For more on Joseph Bazalgette and the OTHER subterranean London see;

Leave Embankment station and head up Villiers Street. The station was built at the back of Charing Cross Station and this was its original name. If you look up to your left you’ll see the Hungerford Walkway, a pedestrian route which connects Charing X, Embankment and Waterloo Station via the Hungerford footbridge which also affords a wonderful perspective of London’s riverside. Go a short distance into Embankment Garden’s on the right and you will see Embankment Gardens, the last remaining Watergate along the Thames. This will show you the original width of the Thames which was a wide muddy river where the mansions had “Watergates” for boats as this was the safest and most dignified way of travel with the royal palaces mainly lining the Thames at Greenwich, The Tower of London, Whitehall, Ham, Kew and the great palace at Hampton Court. Further up river was the palace of the Duke of Savoy which gives its name to the hotel and the road lining the river was “The Strand”. Head back up Villiers Street to Charing Cross.

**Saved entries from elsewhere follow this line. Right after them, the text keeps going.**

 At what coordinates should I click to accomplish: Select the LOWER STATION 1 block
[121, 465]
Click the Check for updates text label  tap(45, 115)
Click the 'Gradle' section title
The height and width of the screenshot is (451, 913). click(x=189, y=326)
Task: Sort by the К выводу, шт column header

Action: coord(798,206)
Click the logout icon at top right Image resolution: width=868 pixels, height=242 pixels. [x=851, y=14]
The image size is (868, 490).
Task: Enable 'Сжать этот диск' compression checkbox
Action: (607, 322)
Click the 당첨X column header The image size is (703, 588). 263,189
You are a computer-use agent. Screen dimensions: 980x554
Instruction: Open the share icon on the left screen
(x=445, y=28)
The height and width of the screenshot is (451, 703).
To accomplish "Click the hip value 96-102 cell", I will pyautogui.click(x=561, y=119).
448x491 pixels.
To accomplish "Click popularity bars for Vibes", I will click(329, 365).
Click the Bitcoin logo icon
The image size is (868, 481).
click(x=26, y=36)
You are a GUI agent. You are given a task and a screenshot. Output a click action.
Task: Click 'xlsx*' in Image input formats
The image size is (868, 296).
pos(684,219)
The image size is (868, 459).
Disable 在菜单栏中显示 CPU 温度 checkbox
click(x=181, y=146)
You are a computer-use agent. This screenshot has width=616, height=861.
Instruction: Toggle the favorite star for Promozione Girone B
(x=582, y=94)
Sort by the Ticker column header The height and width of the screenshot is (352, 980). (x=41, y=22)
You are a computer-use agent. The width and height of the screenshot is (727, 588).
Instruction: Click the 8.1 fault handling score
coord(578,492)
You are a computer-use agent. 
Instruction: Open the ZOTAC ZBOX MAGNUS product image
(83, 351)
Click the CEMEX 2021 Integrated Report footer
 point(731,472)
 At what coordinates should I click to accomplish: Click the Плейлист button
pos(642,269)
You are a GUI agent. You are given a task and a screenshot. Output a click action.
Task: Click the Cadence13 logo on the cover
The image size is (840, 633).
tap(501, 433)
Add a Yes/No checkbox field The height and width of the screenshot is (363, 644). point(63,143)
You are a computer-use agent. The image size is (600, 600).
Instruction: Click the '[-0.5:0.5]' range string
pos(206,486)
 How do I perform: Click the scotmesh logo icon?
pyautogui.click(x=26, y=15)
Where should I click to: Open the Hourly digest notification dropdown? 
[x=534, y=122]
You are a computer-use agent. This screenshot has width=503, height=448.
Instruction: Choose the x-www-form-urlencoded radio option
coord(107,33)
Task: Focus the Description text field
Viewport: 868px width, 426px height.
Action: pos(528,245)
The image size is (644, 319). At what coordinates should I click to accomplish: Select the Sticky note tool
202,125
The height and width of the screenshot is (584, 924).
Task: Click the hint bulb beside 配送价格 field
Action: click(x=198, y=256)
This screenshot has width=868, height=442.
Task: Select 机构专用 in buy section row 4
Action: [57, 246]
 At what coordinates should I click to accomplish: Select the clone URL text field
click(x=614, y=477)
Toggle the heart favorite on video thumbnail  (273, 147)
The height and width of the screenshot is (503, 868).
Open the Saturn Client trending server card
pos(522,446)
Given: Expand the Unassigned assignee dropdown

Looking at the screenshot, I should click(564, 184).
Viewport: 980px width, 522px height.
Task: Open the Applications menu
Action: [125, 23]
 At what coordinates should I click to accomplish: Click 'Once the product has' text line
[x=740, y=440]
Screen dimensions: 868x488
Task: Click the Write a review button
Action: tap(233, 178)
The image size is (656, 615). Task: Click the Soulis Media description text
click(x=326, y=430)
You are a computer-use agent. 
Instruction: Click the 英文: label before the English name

Watergate, Embankment Gardens

Charing Cross

The name Charing Cross derives from the last of the 12 commemorative crosses erected by a grieving Edward I in 1290. The crosses marked each stopping place of the funeral cortege of his queen, Eleanor of Castile, as it made its way from Nottinghamshire to Westminster Abbey. The cross that now stands in the forecourt of the station is a 19th century replica. This cross is the point from which all UK road distances to London are measured. Both the monument and the Charing Cross Hotel were designed in 1863 by E M Barry, the architect of the Royal Opera House, Covent Garden.

Eleanor Cross

Charing Cross Station, on the site of the former Hungerford Market, was built for the South Eastern Railway (SER), and opened in 1864 as an extension from their London Bridge terminus. In 1992 a new office block and shopping centre was built above the station platforms. This building, designed by Terry Farrell, dominates its neighbours and resembles a great ocean liner, with portholes looking out over Villiers Street. The building is seen at is best from the river.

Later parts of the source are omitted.